«...Расстрелять!» - [110]

Шрифт
Интервал

И я забрал то, что не успели ещё украсть из моей каюты на ПКЗ, и пошёл к друзьям, несмотря на то что у них были жены и дети. И ночевал я «по друзьям» в течение многих и многих лет. Положишь ночью чемоданчик свой на саночки и переезжаешь от друга к другу.

В те времена можно было получить ключ от чьей-нибудь квартиры, хозяева которой находились в отпуске, и жить там месяц-другой, несмотря на то что хозяева эти тебе совершенно неизвестны. Так было принято, и я, когда получил квартиру, я тоже устраивал к себе жить порой совсем незнакомых людей.
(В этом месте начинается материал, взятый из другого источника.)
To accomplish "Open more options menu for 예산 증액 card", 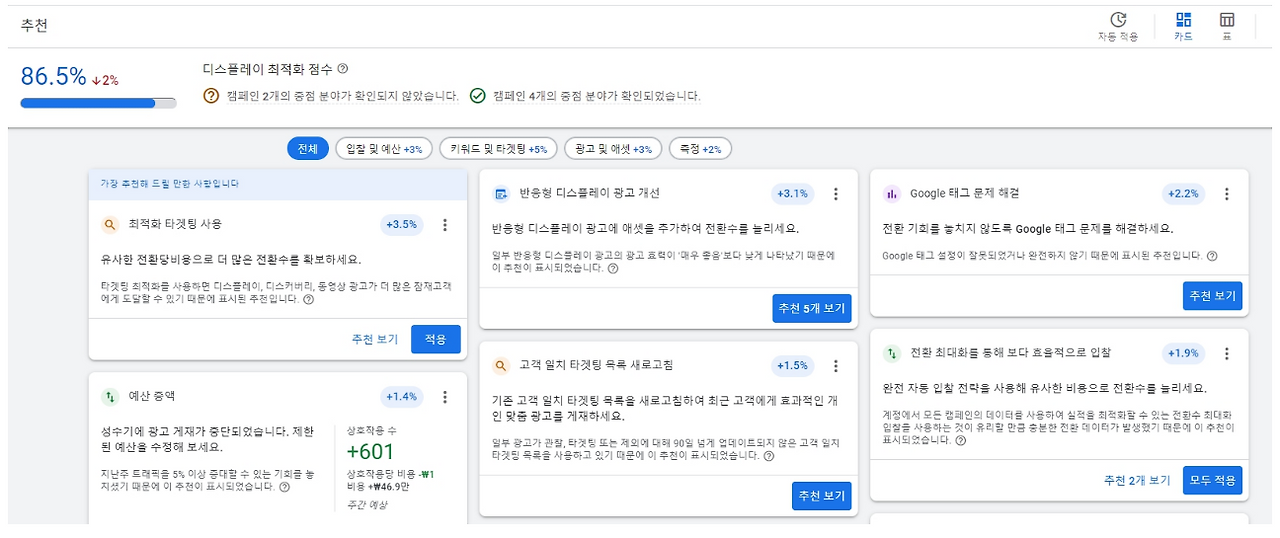I will [446, 397].
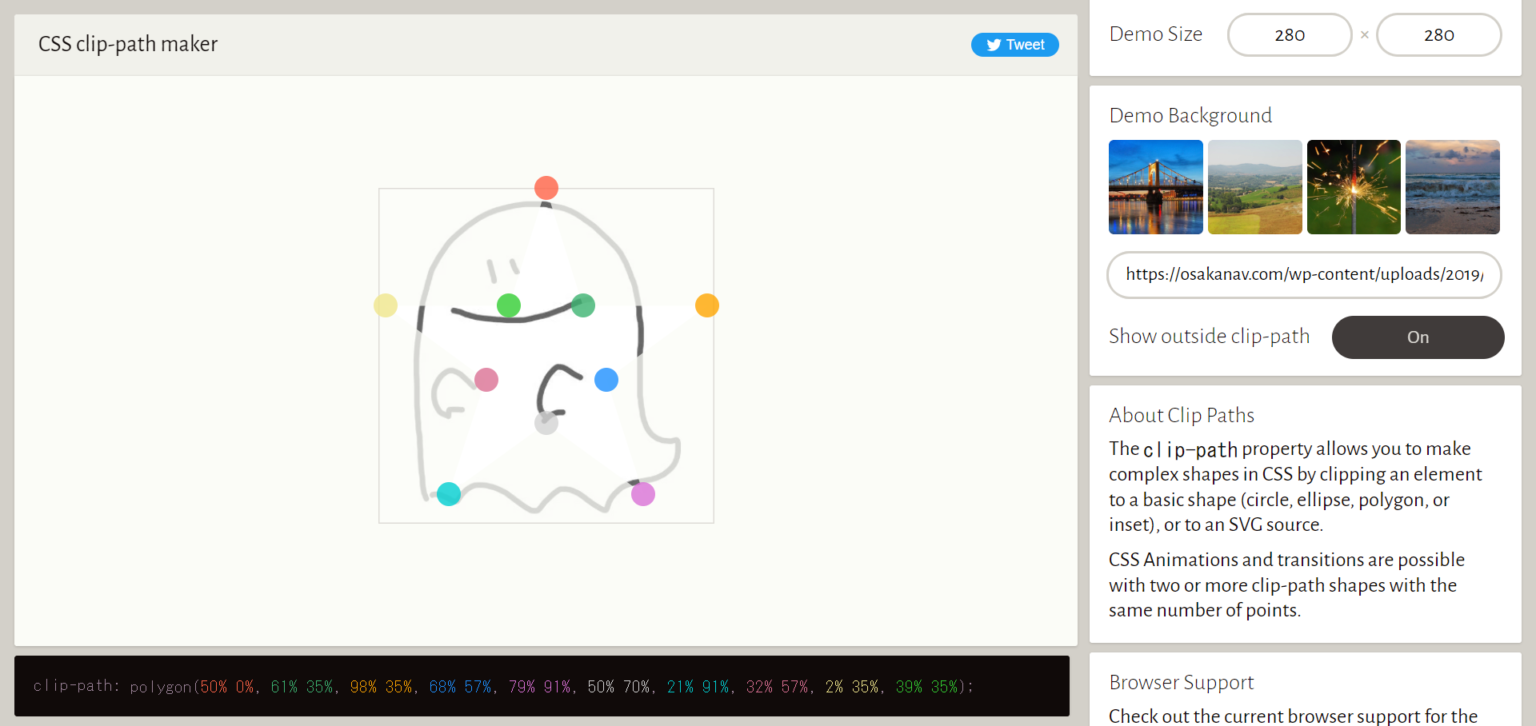Image resolution: width=1536 pixels, height=726 pixels.
Task: Select the teal handle at the bottom left
Action: (449, 493)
— Чего загрустил, лейтенант? — спрашивал я, когда видел лейтенанта с женой и ребёнком, сидящих часами на чемоданах в ДОФе.

Отзовёшь его в сторону, и лейтенант говорит, говорит, а потом ты ведёшь к себе это семейство и не знаешь, куда себя девать от благодарных глаз.
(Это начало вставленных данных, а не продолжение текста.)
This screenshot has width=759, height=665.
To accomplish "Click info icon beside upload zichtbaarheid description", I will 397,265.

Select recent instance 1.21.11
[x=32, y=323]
Свою квартиру я получил лет через шесть. Как ни странно — холостяком. Одиннадцать квадратных метров.

— Слушай! Пусти пожить, — говорили мне, — ты же всё равно в море, — и я отдавал ключи.

— Слушай! — говорили мне потом, когда я приходил с автономки. — Не гони. Ты же сейчас в отпуск, так? А я… куда я по морозу с дитём, поживи где-нибудь ещё, а? — и я шёл жить ещё где-нибудь.

Офицерское братство, такое ли ты сейчас, как в дни моей юности?

Эта квартира была у меня полтора года, и я не жил в ней ни одного дня; а когда мне намекнули, что я холостяк и в то же время имею жилье, а это несправедливо, и что надо иметь совесть, когда в экипаже есть бесквартирные женатые люди, я почувствовал угрызения совести и отдал её женатым людям.

Отпуск!

Отпуск для подводника — это не то, что Родина ему смогла дать, отпуск — это то, что он сумел у неё взять и уйти невредимым. И когда ты получишь с Родины всё, что тебе причитается, ты изойдёшь мелким длительным смешком, результатом которого может явиться кома. Только не надо среди отпуска вспоминать о возвращении на службу, от этого тоже можно внезапно неизлечимо заболеть. Дали тебе — беги и не думай! В первый отпуск я ещё съездил как все люди, а в последующие как-то было принято оставлять меня с личным составом: офицеры и мичманы экипажа едут в отпуск, а ты остаешься на это время с матросами. Чудесное времяпрепровождение. А потом, когда все приезжают, тебе дают догулять. Не совсем, правда, всё, но кое-что; а потом досрочно втягивается твоё тело на веревке, а ты сопротивляешься, не хочешь, дёргаешься, заарканенный, но тебя уже волокут по земле, и ставят тебя вертикально, и спрашивают с тебя по всей форме.

— Да вы что?! — спрашивают с тебя, и ты понимаешь, что виноват, и, как всякий нормальный офицер в таких случаях, говоришь; «Больше не буду!» — и делаешь себе придурковатость.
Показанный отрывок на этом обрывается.